Friday, Aug. 24, 1962
Running the Other Way
The flags of 15 nations fluttered from the top of Kingston's new $3,000,000 sports stadium. The ninth Central American and Caribbean games were under way in Jamaica, newest of the hemisphere's nations. In the first week of competition, Mexico won 30 gold medals and Puerto Rico won five. But the headlines went to Fidel Castro's big Cuban contingent-though not for its physical prowess. Politics was the game, and at that the Cubans put on quite a show.
Seeking to demonstrate Cuba's "socialist superiority," Castro's team had been in training for six months. Twice-weekly lectures on Marx and Lenin were supposed to put everybody in the right frame of mind. Said Castro himself, in a final pep talk: Cuba's athletes were going to Jamaica "not as athletes, but soldiers fighting the cause of socialism. There will be people who will try to kidnap you." As protection, he sent 20 secret-service men to guard his warriors; even the bat boy on Cuba's baseball team was a cop.
On the opening day, Cuba's soccer team was dumped 2-1 by the tiny Dutch West Indies.

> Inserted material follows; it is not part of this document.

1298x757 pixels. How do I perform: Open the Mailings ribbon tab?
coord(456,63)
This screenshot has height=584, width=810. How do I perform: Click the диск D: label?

The water polo team was humiliated 23-4 by Panama. Next, the Cuban baseball team lost 4-3 to Puerto Rico, but not before the game had been delayed 20 minutes by a bat-swinging riot that left seven fans and players hurt.
The high point was the weight lifting. Just as the match got under way one night, four of Castro's best weight lifters coolly walked off the stage of a Kingston theater where the competition was held and sprinted into a waiting getaway car driven by members of Jose Miro Cardona's anti-Castro Revolutionary Council. Several days later, the four and their coach, who had also slipped away, were flown to Miami, where they asked asylum. Said one: "We were just tired of being involved in the stupid struggle that has destroyed Cuba."
Enraged at the defections, Cuba's delegate to the games, Gonzalez Guerra, warned the teams that any more defectors would be hunted down, no matter how fast they ran, and brought back to Cuba.
Soon after, Cuba's basketball coach made his own sprint to freedom, followed by one of the players on his team and a Cuban photographer covering the games.